[Stored data]
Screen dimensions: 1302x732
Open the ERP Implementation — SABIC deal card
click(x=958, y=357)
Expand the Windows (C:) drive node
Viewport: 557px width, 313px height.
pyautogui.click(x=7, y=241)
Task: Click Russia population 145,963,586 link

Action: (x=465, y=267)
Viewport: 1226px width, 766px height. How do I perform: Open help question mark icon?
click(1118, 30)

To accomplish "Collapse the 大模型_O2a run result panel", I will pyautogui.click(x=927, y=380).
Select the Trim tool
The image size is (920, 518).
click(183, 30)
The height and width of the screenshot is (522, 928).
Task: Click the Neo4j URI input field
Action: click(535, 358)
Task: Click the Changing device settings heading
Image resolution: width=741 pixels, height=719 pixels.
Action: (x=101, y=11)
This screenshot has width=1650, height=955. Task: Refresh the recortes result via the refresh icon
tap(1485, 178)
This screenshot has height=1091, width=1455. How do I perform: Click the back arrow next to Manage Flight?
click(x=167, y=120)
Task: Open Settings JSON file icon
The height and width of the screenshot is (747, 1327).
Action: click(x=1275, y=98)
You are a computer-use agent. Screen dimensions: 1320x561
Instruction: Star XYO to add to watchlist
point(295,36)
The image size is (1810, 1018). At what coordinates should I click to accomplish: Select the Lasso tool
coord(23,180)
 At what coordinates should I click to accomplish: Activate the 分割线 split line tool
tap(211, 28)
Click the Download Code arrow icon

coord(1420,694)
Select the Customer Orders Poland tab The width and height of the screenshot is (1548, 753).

WHAT TO WORK ON => Write out the lines of the records exactly, starting at the one holding "Task: Click Russia" and ending with the last line, and include no others.

SOLVED EXERCISE =>
Task: Click Russia population 145,963,586 link

Action: (x=465, y=267)
Viewport: 1226px width, 766px height. How do I perform: Open help question mark icon?
click(1118, 30)

To accomplish "Collapse the 大模型_O2a run result panel", I will pyautogui.click(x=927, y=380).
Select the Trim tool
The image size is (920, 518).
click(183, 30)
The height and width of the screenshot is (522, 928).
Task: Click the Neo4j URI input field
Action: click(535, 358)
Task: Click the Changing device settings heading
Image resolution: width=741 pixels, height=719 pixels.
Action: (x=101, y=11)
This screenshot has width=1650, height=955. Task: Refresh the recortes result via the refresh icon
tap(1485, 178)
This screenshot has height=1091, width=1455. How do I perform: Click the back arrow next to Manage Flight?
click(x=167, y=120)
Task: Open Settings JSON file icon
The height and width of the screenshot is (747, 1327).
Action: click(x=1275, y=98)
You are a computer-use agent. Screen dimensions: 1320x561
Instruction: Star XYO to add to watchlist
point(295,36)
The image size is (1810, 1018). At what coordinates should I click to accomplish: Select the Lasso tool
coord(23,180)
 At what coordinates should I click to accomplish: Activate the 分割线 split line tool
tap(211, 28)
Click the Download Code arrow icon

coord(1420,694)
Select the Customer Orders Poland tab The width and height of the screenshot is (1548, 753).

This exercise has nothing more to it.